Repeat the records in full and exactly, omitting pictures.

→ **Provided entries**
-------------------------

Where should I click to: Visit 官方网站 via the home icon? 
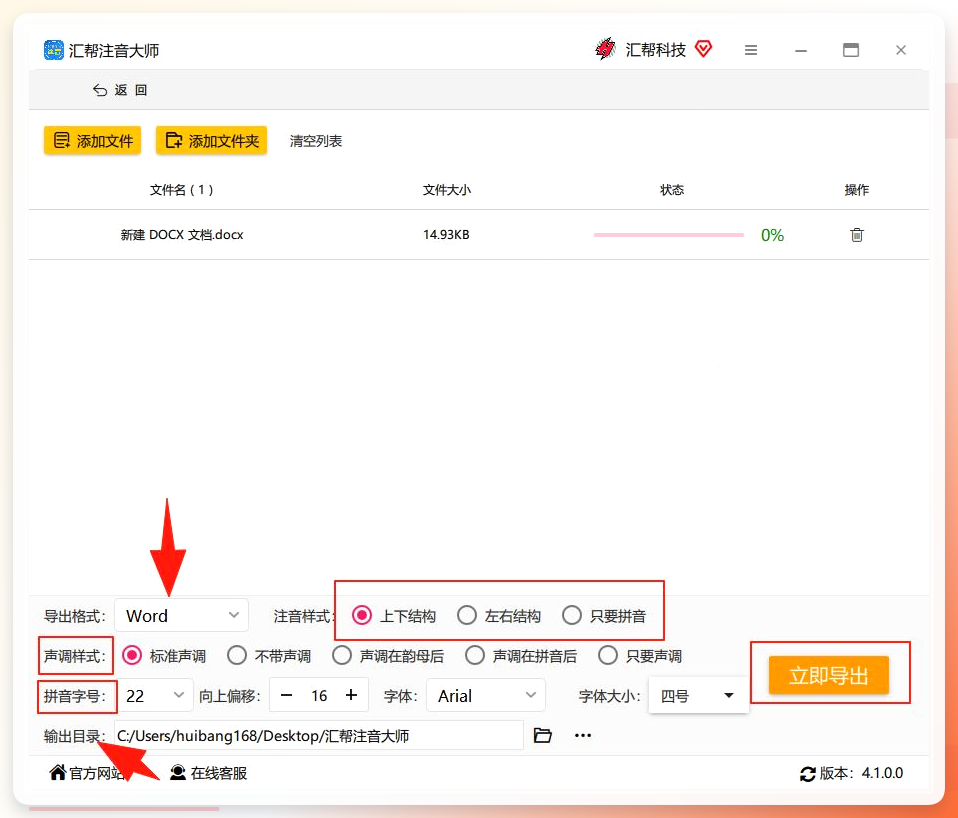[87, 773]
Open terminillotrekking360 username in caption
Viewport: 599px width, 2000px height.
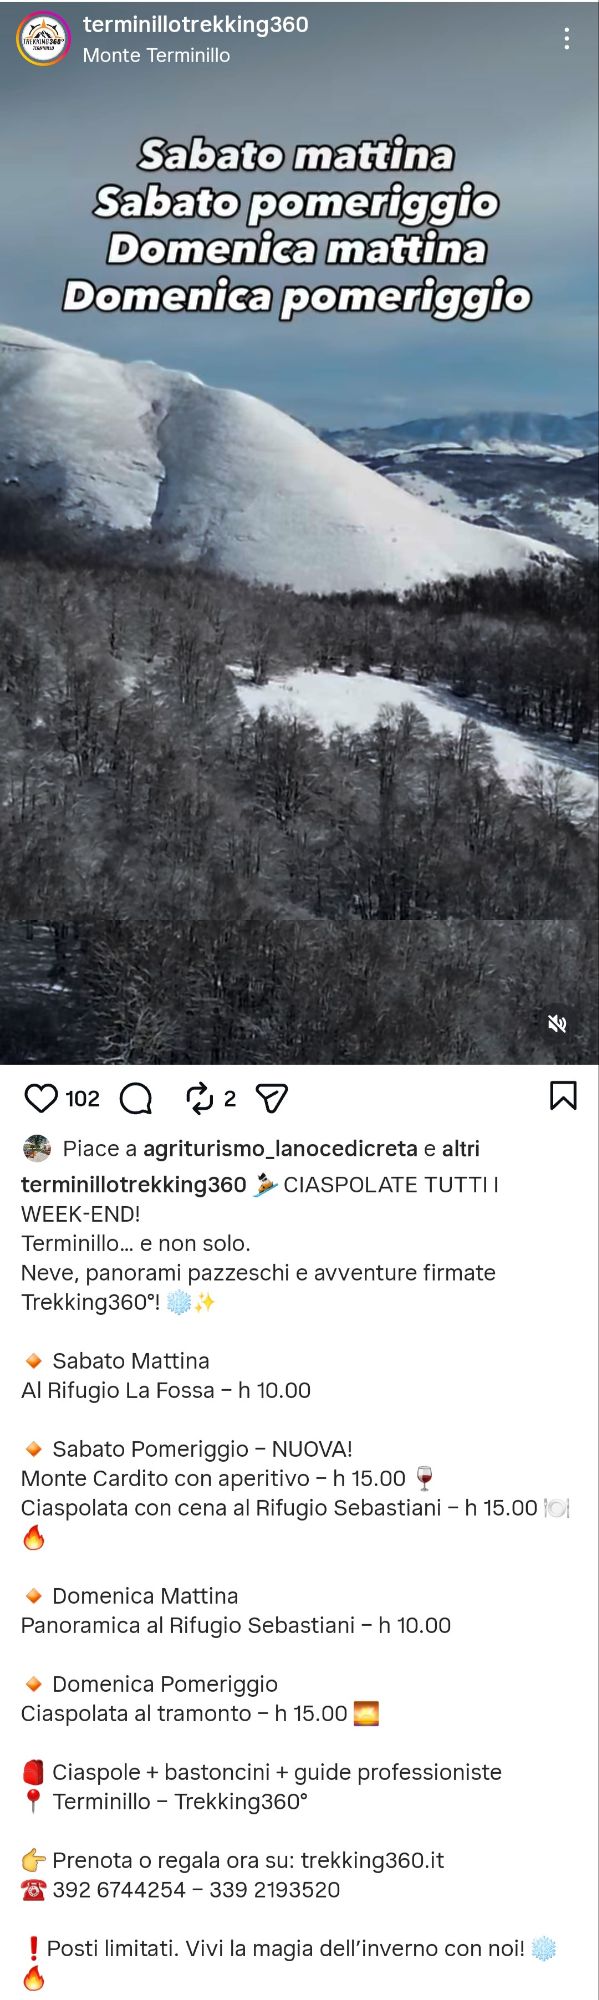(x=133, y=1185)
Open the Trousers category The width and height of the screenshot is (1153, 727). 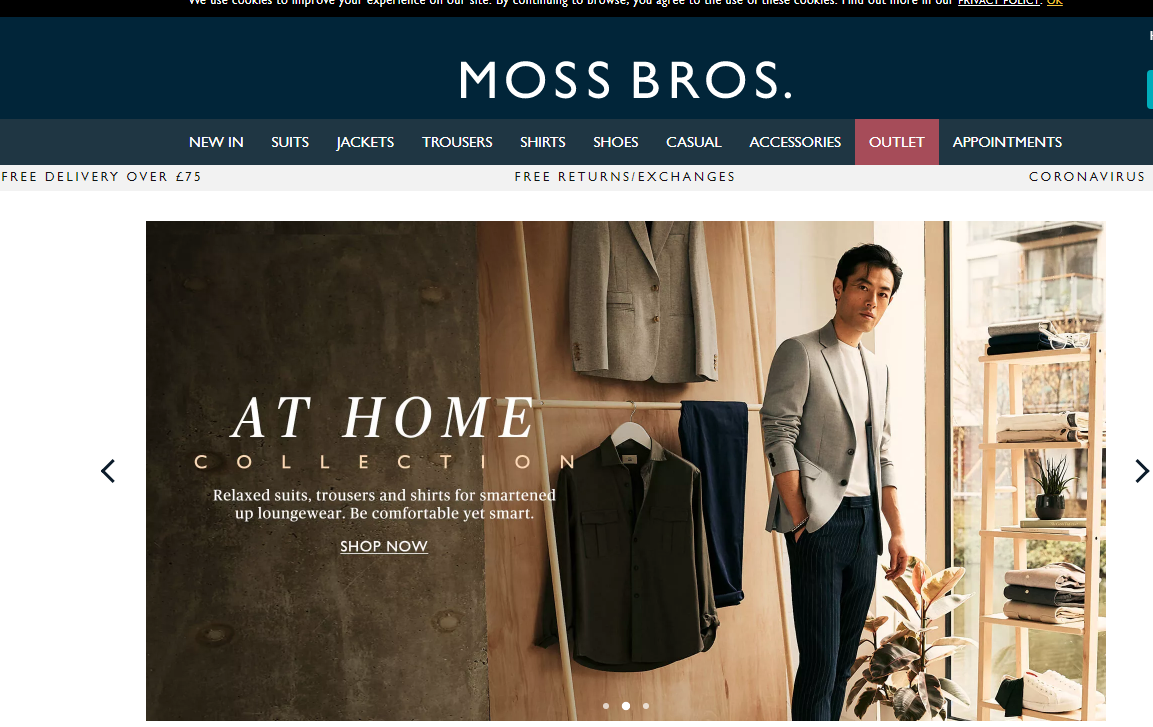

-------------------------

→ **Task result**
Where should I click to: Visit 官方网站 via the home icon? 
[87, 773]
Open terminillotrekking360 username in caption
Viewport: 599px width, 2000px height.
(x=133, y=1185)
Open the Trousers category The width and height of the screenshot is (1153, 727). 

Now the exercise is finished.